Gardner, 41, becomes Colorado's first Republican senator since his old boss, Wayne Allard, who retired in 2008.
During the ceremony, Gardner asked Vice President Joe Biden if he would say hello to his grandmother and passed him his cell phone (video of the exchange is below).
"It is a tremendous honor to be sworn in today as a United States Senator and member of the 114th Congress," Gardner said in a statement.
"I am humbled by the trust that the people of Colorado have placed in me to be their Senator, and I'm eager to get down to business making Washington, DC work better for the people of our great state.
"With the new Senate taking office today, we have a real opportunity and a real responsibility to take action on the major issues facing our state and our country. I talked a lot about these issues on the campaign trail, and am looking forward to working to improve our economy, expand and promote American energy, fix our education system, and preserve and protect our environment.

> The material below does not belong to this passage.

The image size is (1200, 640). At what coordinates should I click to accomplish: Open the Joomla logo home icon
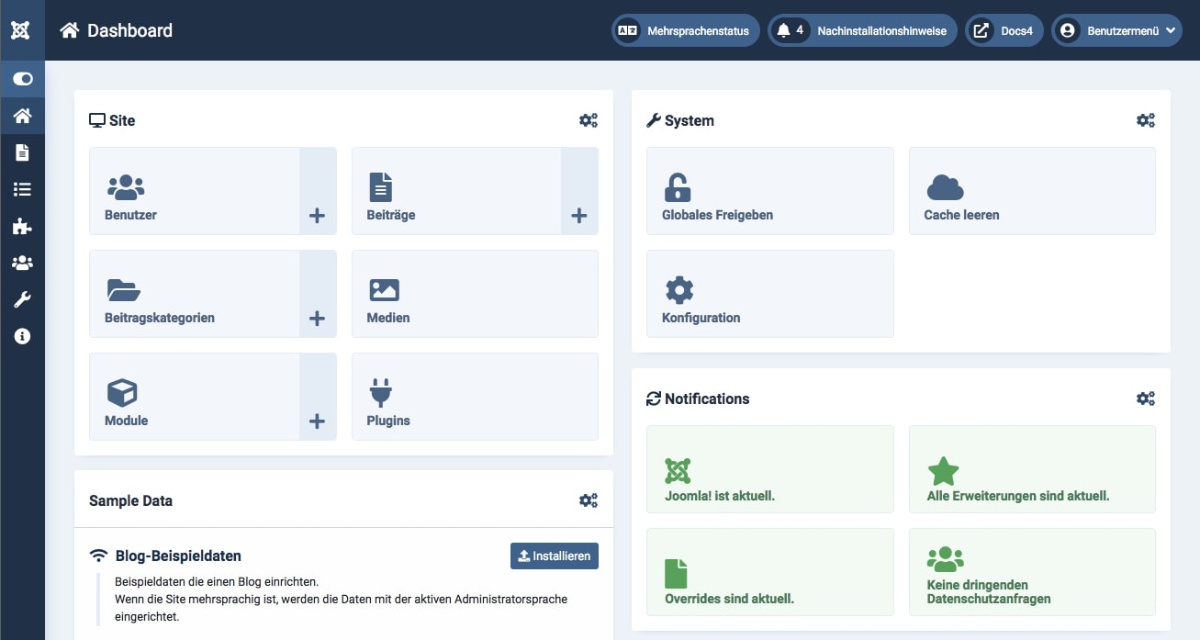pos(22,29)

"Coloradans have not given me an honorary title, they've given me a job to do. And while the swearing in of a new Congress is certainly a time for a celebration of our great democratic traditions, it's also just the beginning of the hard work we have in front of us. The American people expect results, and it's the new Congress's responsibility to deliver them."
Boehner re-elected Speaker of the House
In the House, Ken Buck took his place as the newest member of the Colorado delegation, taking the oath of office to represent the state's Fourth Congressional District, the seat Gardner had held since 2010 and vacated in order to challenge Democratic Sen. Mark Udall last year.

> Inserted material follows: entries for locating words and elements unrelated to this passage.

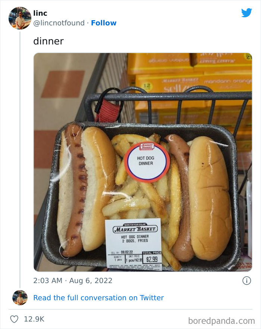The height and width of the screenshot is (329, 261).
Task: Click the 12.9K likes count
Action: [34, 319]
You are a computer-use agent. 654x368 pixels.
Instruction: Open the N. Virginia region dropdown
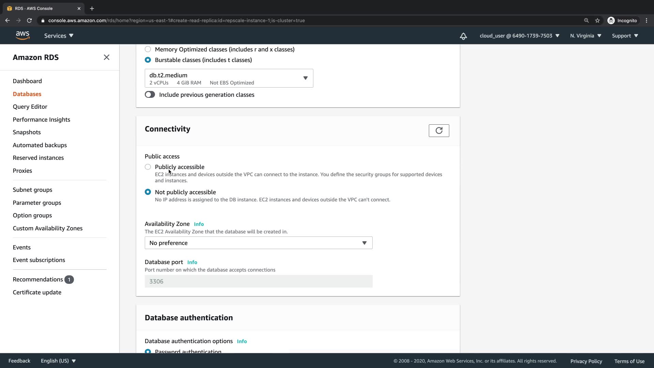tap(586, 36)
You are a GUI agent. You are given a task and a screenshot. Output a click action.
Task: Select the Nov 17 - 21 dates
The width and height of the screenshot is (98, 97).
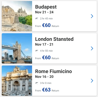pyautogui.click(x=44, y=44)
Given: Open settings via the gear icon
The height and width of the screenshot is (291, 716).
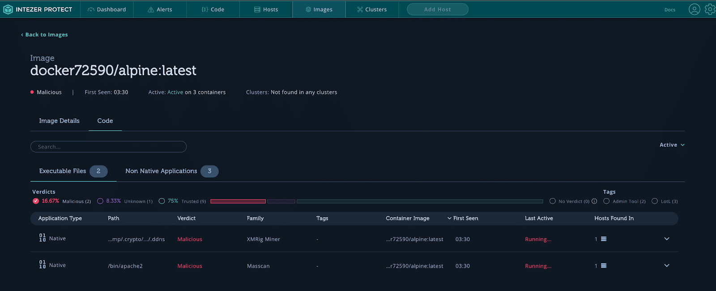Looking at the screenshot, I should [x=710, y=9].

Buck, who was the Senate candidate of the insurgent tea party in 2010, aligned himself with the GOP establishment with his first vote Tuesday, supporting Rep. John Boehner, R-Ohio, to be re-elected as Speaker of the House.
Despite mild pressure from grassroots conservatives to send a message by backing Rep. Louie Gohmert, R-Texas, or another member for Speaker, all but 25 members of the Republican delegation, including all four from Colorado, backed Boehner, who was easily re-elected.
Republicans have promised pragmatic leadership now that they control both the House and Senate, but the party's first order of business appears to be of a partisan nature, as the GOP is promising to pass a new bill mandating the construction of the Keystone XL pipeline.
The White House is already promising to veto such a bill, foreshadowing what may amount to a two-year stalemate between President Barack Obama and the GOP-led Congress.